- _Your task_
How many lines in the listing below include the word "Open"? Reply with the count alone.
-- -- --
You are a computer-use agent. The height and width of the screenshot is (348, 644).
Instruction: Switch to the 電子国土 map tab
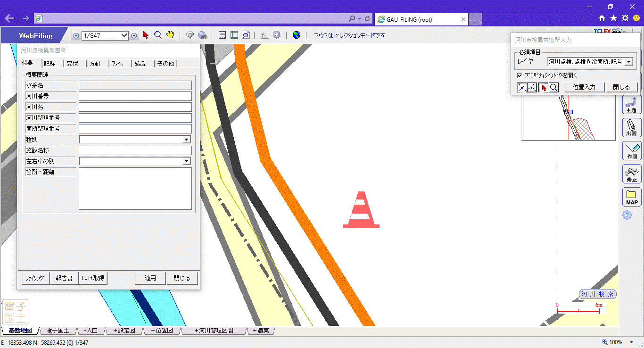pos(58,331)
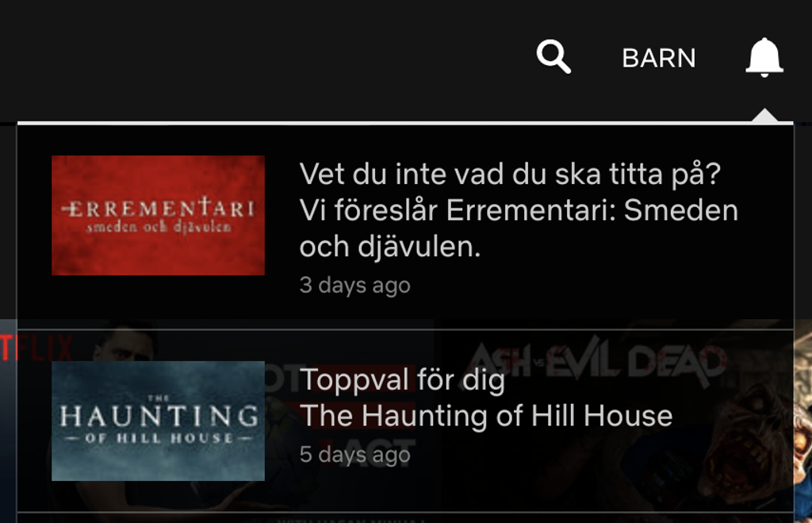812x523 pixels.
Task: Click the Ash vs Evil Dead title logo
Action: [596, 361]
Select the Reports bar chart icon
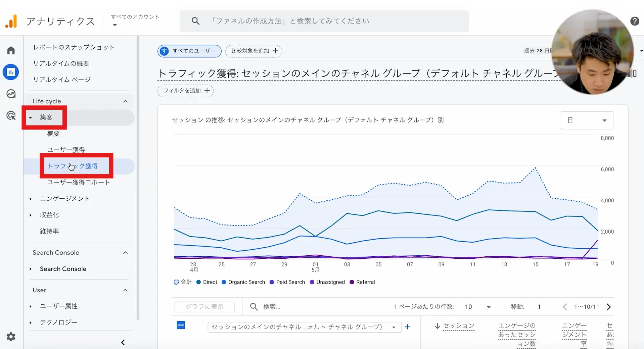This screenshot has width=644, height=349. click(11, 72)
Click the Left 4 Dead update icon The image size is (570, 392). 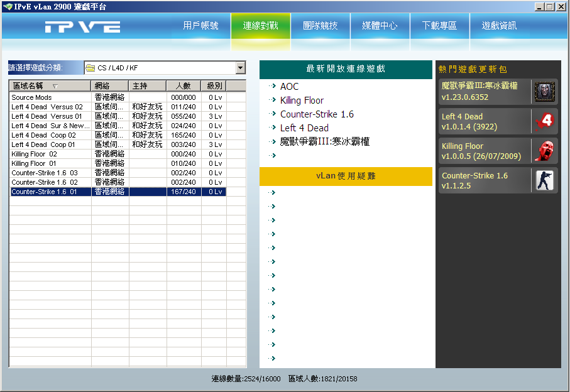544,121
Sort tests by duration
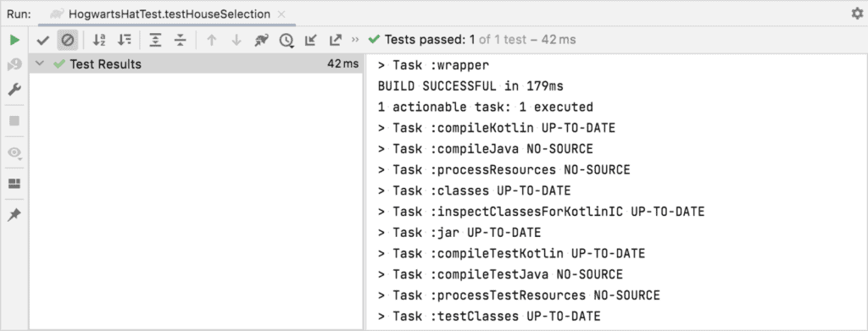Image resolution: width=868 pixels, height=331 pixels. (x=125, y=40)
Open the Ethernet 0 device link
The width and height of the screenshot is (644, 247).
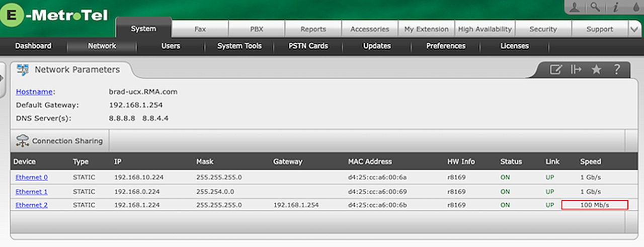[32, 177]
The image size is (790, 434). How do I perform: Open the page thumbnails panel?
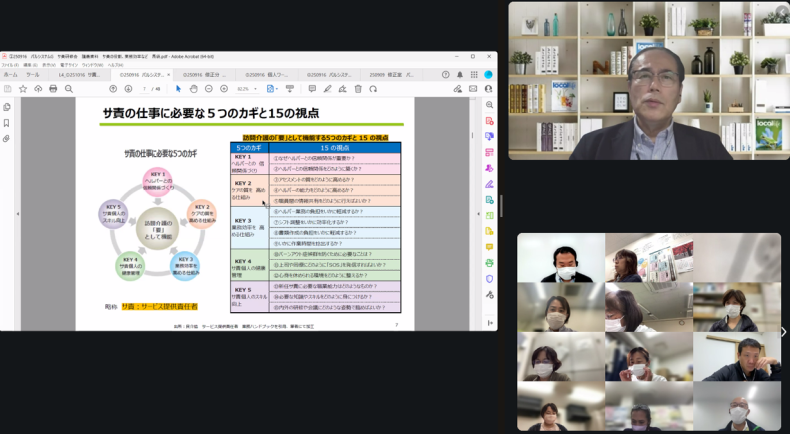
-- -- --
- _Response to the exercise_
2